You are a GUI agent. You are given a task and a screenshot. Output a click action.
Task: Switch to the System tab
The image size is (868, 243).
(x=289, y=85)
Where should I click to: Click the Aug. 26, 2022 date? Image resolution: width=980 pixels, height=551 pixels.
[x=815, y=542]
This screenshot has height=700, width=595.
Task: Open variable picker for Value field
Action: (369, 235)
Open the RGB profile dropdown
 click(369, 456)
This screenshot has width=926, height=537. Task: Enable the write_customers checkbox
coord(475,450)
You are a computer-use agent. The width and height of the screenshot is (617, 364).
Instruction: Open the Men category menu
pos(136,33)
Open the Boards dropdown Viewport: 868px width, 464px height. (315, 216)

--

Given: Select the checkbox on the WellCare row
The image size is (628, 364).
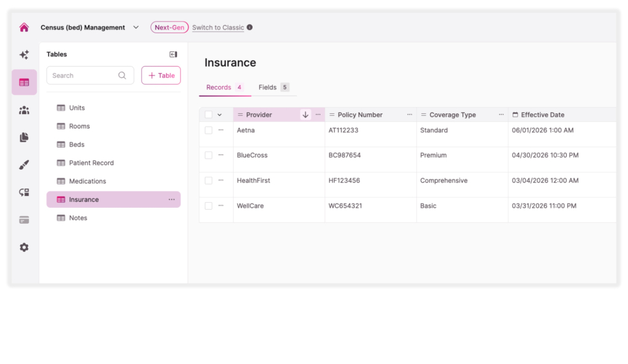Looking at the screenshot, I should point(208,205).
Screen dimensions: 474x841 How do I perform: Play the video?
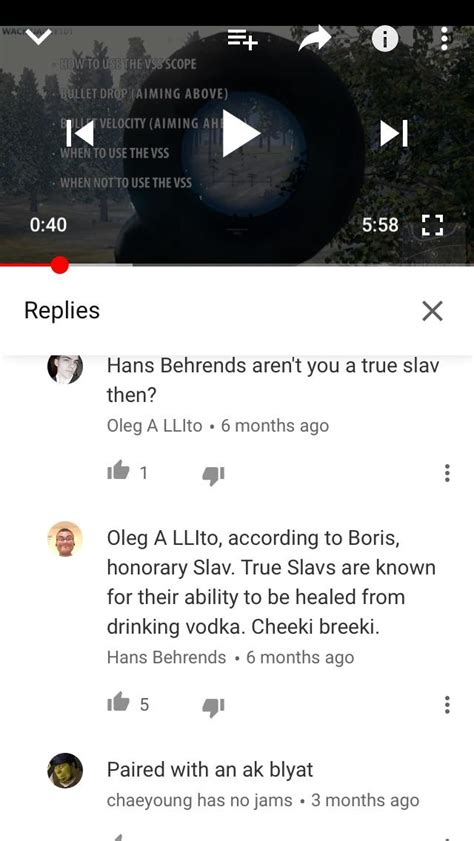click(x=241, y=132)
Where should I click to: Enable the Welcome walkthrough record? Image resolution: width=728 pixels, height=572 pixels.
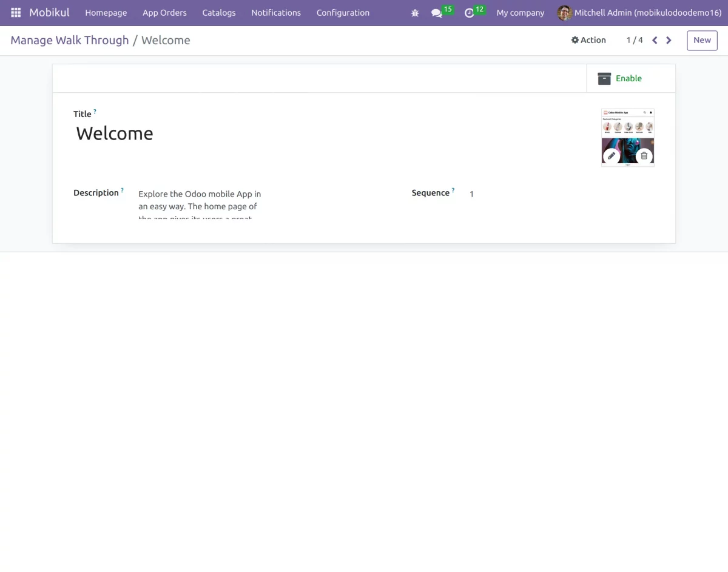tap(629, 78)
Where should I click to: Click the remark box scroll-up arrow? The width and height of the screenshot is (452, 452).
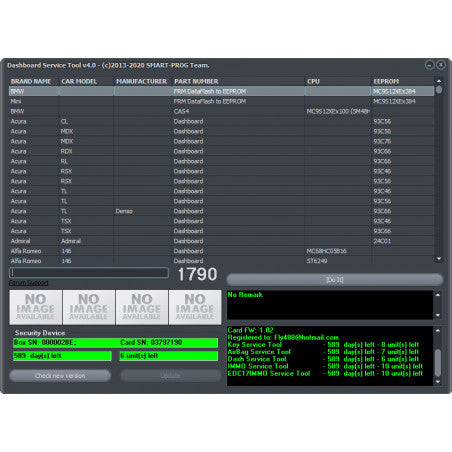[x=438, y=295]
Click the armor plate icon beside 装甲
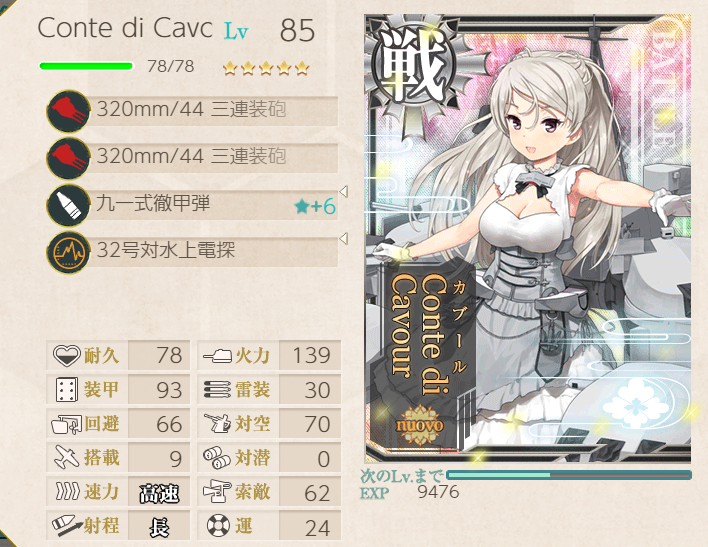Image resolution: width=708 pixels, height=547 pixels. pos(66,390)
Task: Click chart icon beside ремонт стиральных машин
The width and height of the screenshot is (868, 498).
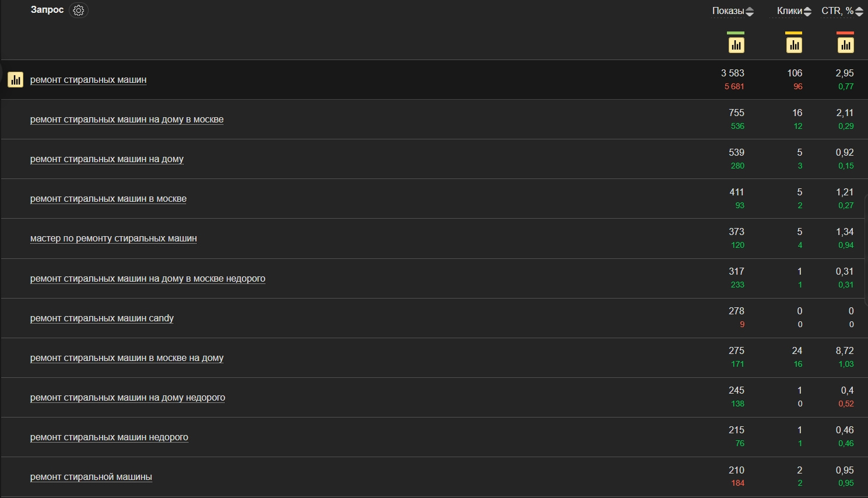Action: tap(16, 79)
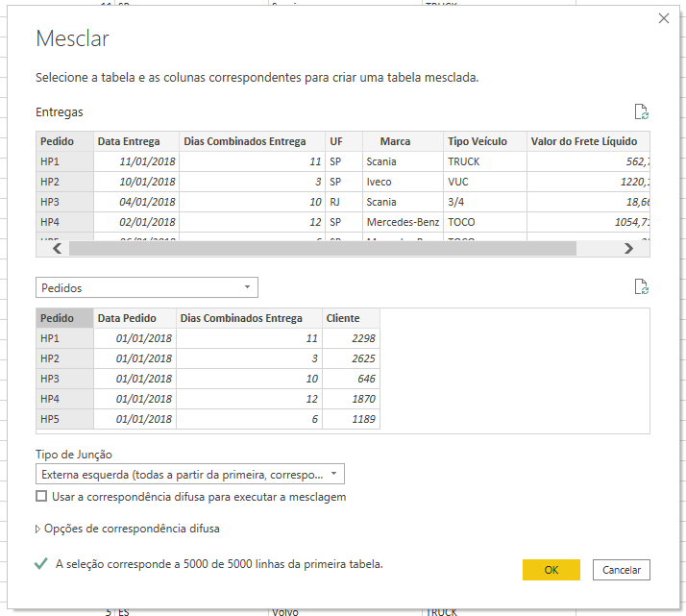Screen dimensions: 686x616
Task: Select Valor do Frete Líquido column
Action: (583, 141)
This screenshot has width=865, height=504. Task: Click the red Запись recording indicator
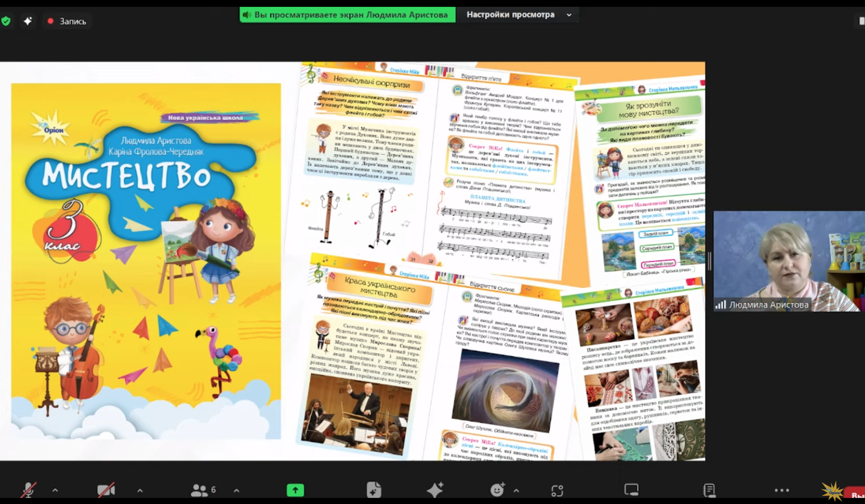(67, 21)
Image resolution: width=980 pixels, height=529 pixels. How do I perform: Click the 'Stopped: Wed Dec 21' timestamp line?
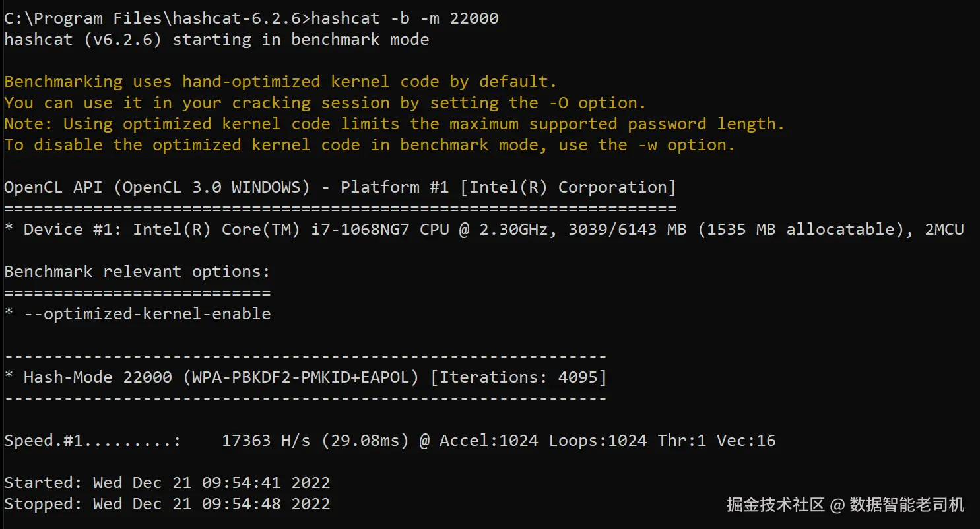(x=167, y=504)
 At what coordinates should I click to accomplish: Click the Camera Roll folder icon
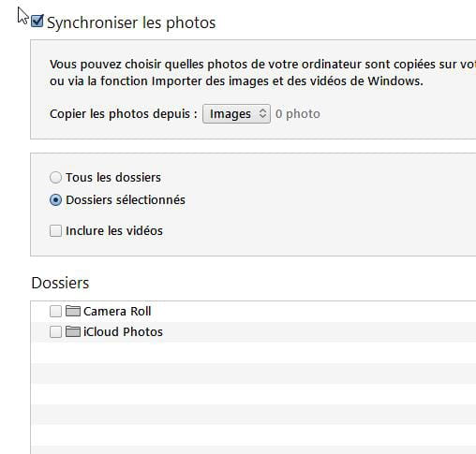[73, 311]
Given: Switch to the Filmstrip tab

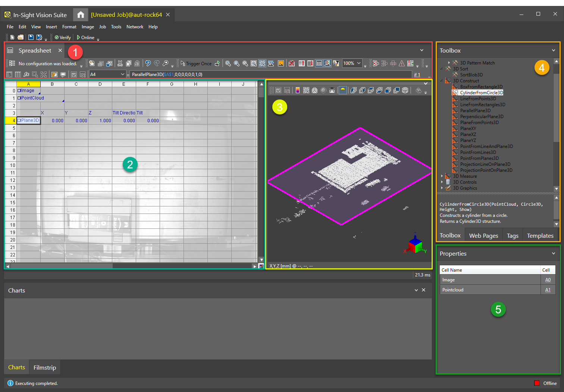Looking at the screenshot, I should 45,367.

...

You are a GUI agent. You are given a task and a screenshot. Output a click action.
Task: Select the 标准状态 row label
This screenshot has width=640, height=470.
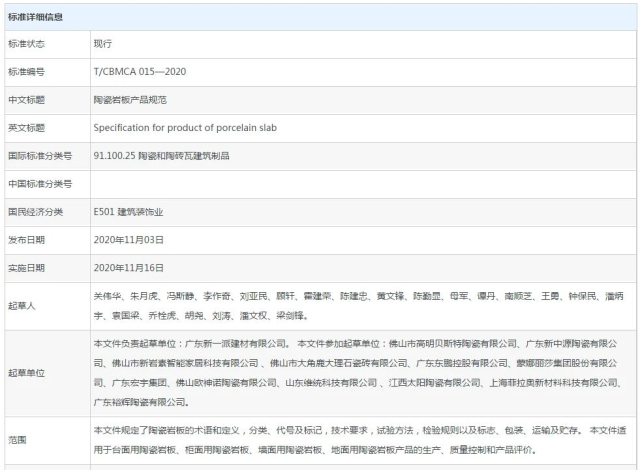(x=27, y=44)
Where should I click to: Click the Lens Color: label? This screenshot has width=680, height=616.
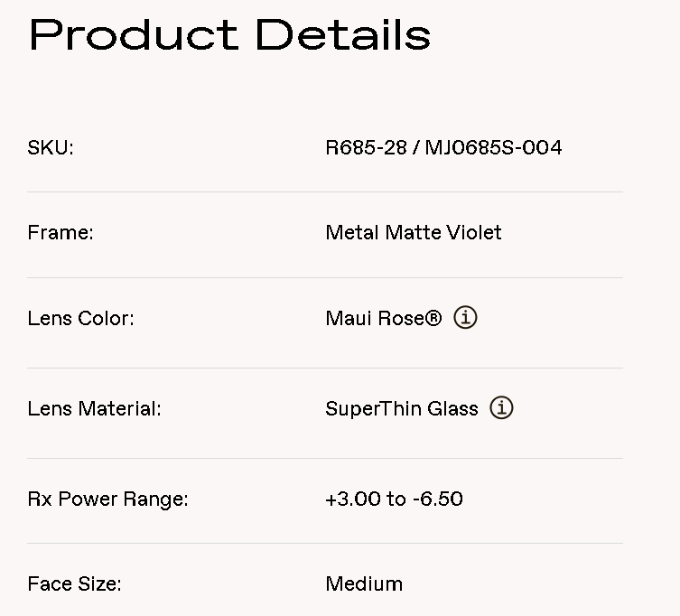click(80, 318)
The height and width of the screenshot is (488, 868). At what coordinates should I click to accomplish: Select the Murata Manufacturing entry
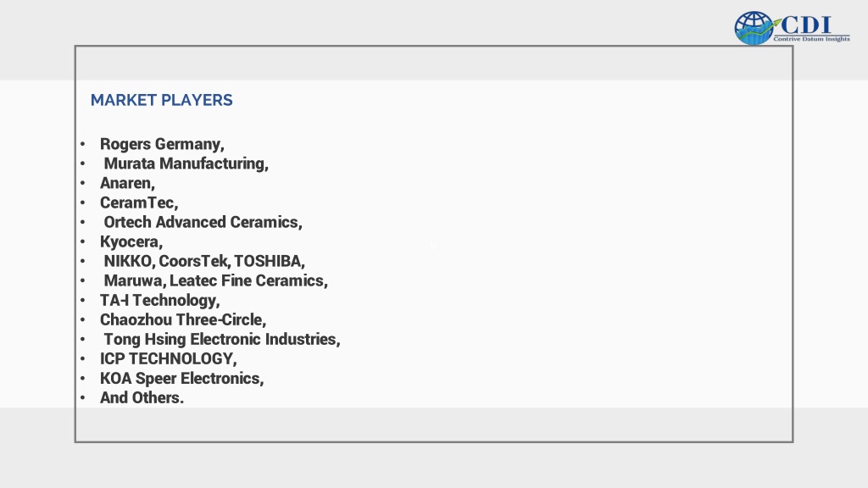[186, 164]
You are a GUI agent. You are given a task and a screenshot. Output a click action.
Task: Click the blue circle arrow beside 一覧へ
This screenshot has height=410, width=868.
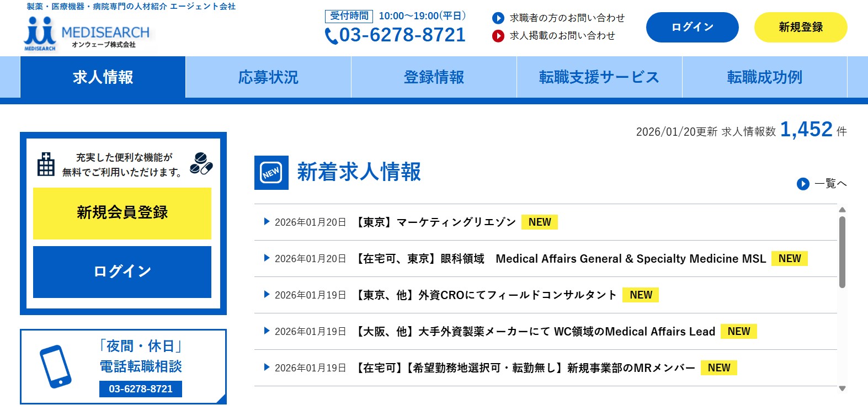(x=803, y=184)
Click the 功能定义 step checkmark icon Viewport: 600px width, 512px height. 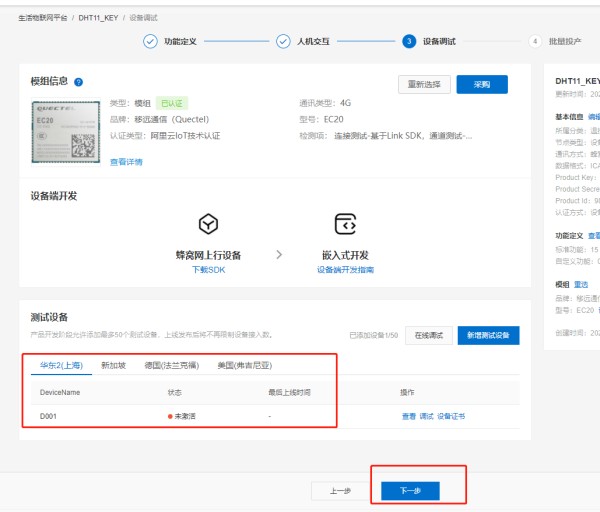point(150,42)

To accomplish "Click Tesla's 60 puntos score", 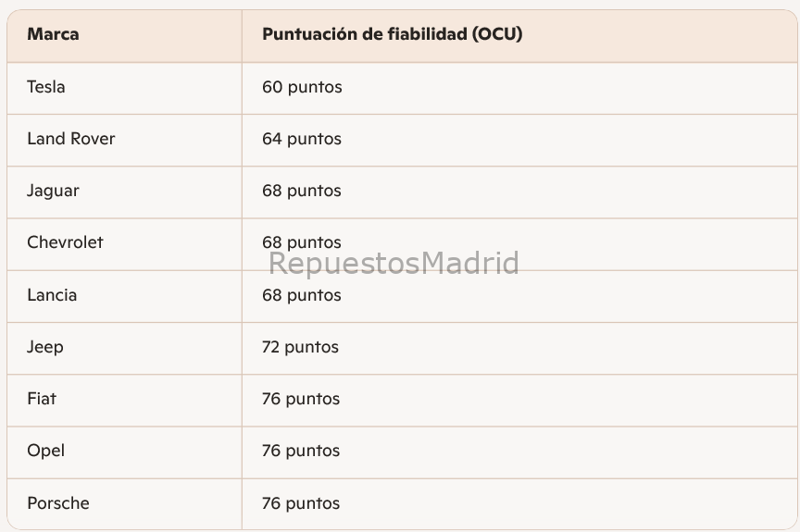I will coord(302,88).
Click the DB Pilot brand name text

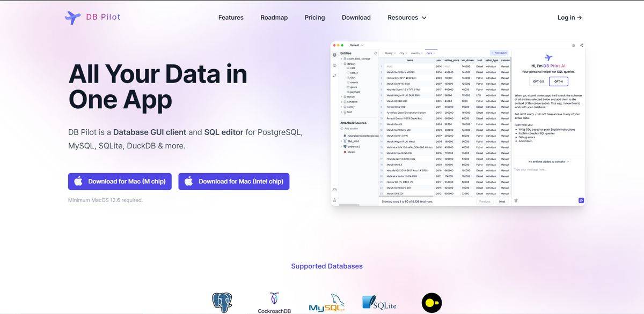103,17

### [Exercise instructions]
Copy the entries above exactly, but only from the line holding "Where should I click to: Click the Aug." through the line holding "Open the Boards", both included.

### [Finished exercise]
Where should I click to: Click the Aug. 26, 2022 date? Image resolution: width=980 pixels, height=551 pixels.
[x=815, y=542]
This screenshot has height=700, width=595.
Task: Open variable picker for Value field
Action: (369, 235)
Open the RGB profile dropdown
 click(369, 456)
This screenshot has width=926, height=537. Task: Enable the write_customers checkbox
coord(475,450)
You are a computer-use agent. The width and height of the screenshot is (617, 364).
Instruction: Open the Men category menu
pos(136,33)
Open the Boards dropdown Viewport: 868px width, 464px height. (315, 216)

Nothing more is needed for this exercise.